Given text -
▼
So maybe this person’s chronic mid-day energy lul and loose bowels are due predominantly to a circadian dysrhythm and you look at their exercise and they’re not exercising. Maybe before we say your fatigue could be due to MTHFR and load them up on methyl folate, we should start with the low hanging fruit and the clearly much more clinically impactful intervention of getting your sleep rhythm where it should be. All of this is used to create a therapeutic hierarchy or a map that guides the clinician through the clinical process and as a hint for patients and doctors. Sorry to kind of pull back the rope here and reveal that the wizard of Oz is only a little short fellow pulling levers, but doctors don’t remember every detail about every case at three months or six months. This is why it’s essential to do the heavy analysis on the front end when all the data is fresh and in one’s working memory.

Prioritizing the Information & Solving the Problem

DrMR:

So now that you have all the information in your working memory, you can go to work on solving the problem and prioritize a list of objectives or a hierarchy. Various treatments can be used to address items in the hierarchy. This is really the algorithm. If there is a secret sauce, this is it. I’m sure there are patients out there who feel like when they follow up with their doctor, they spend 10 minutes just trying to give the doctor the information or that she needs to recollect all the contextual data to then make a choice. I’ve certainly had patients who have said that to me. That they have to remind their doctor of certain signs or symptoms and at 10 minutes into a session they feel they are just getting up to speed.
▲
The task -
Please answer from the excerpt on clinical prioritization: when does it say it is essential to do the heavy analysis?

Dataset records -
▼
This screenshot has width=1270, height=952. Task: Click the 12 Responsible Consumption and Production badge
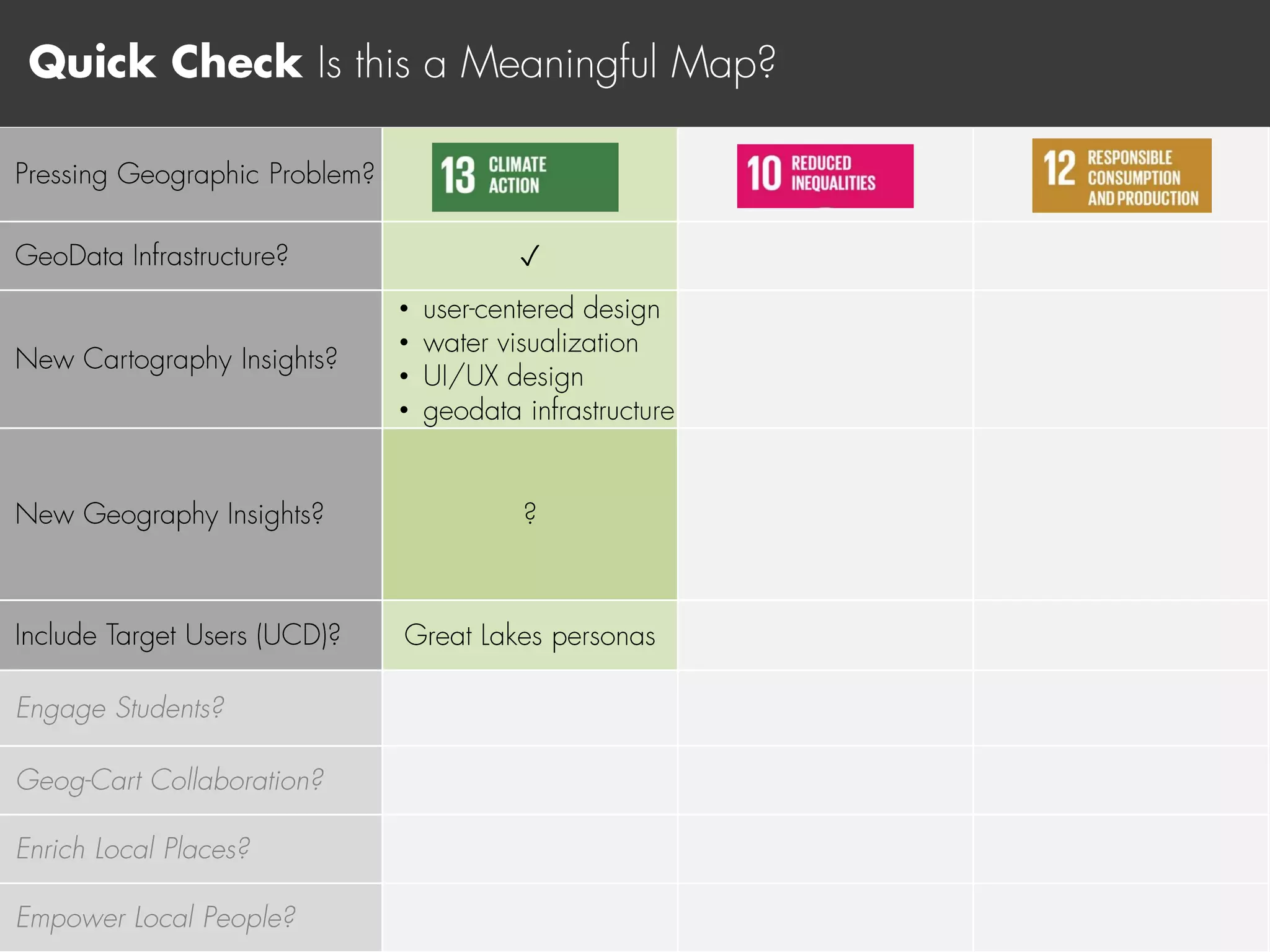pos(1121,175)
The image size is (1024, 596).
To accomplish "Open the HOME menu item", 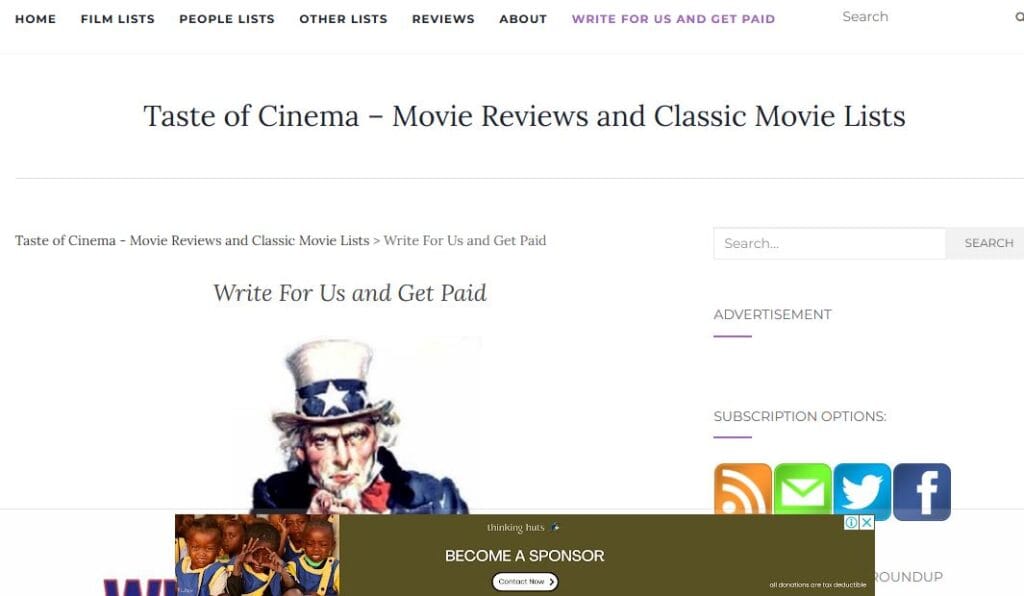I will (x=35, y=19).
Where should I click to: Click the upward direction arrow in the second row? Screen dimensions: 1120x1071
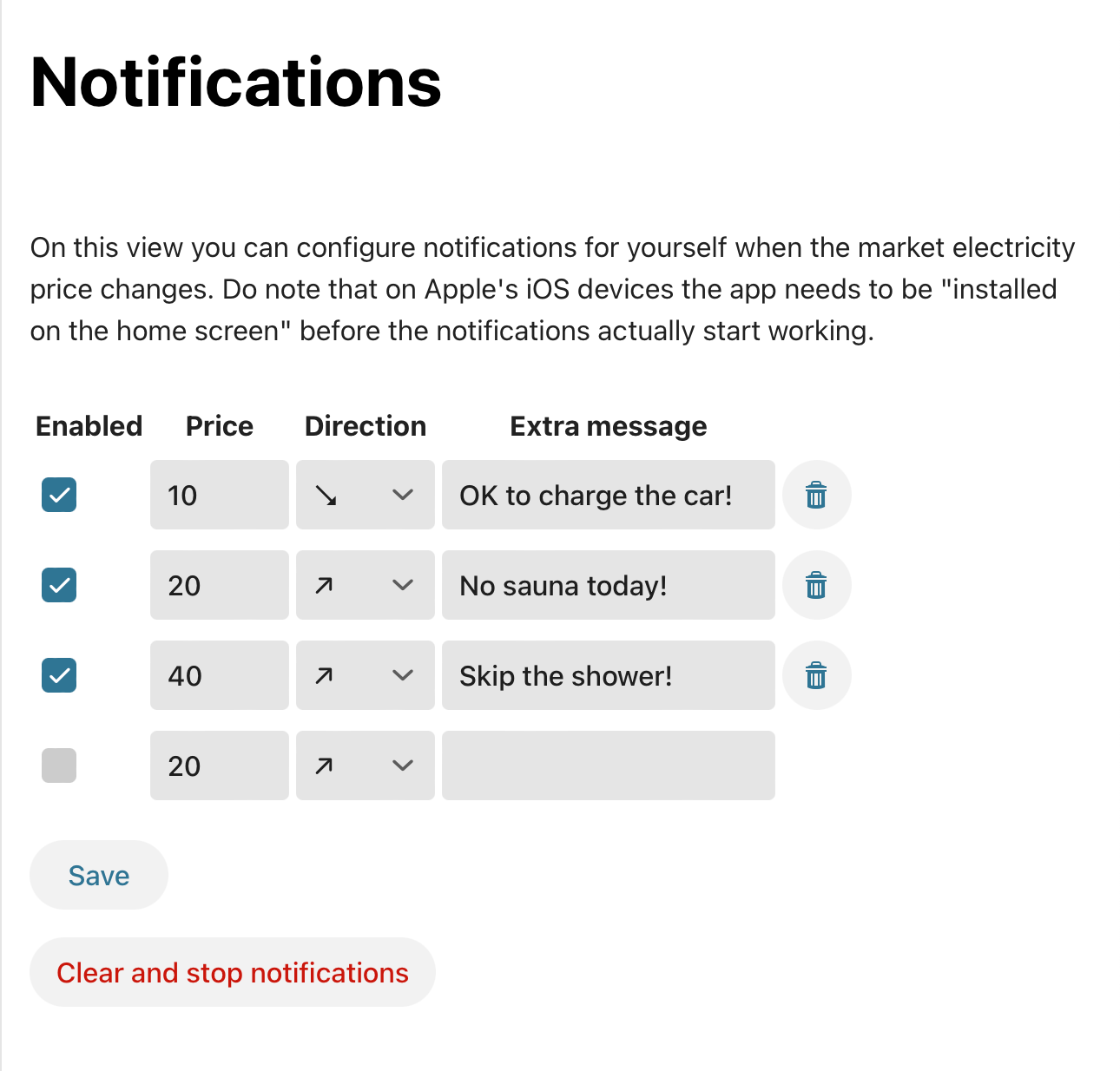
▲
Exercise result -
On the front end, when all the data is fresh and in one's working memory.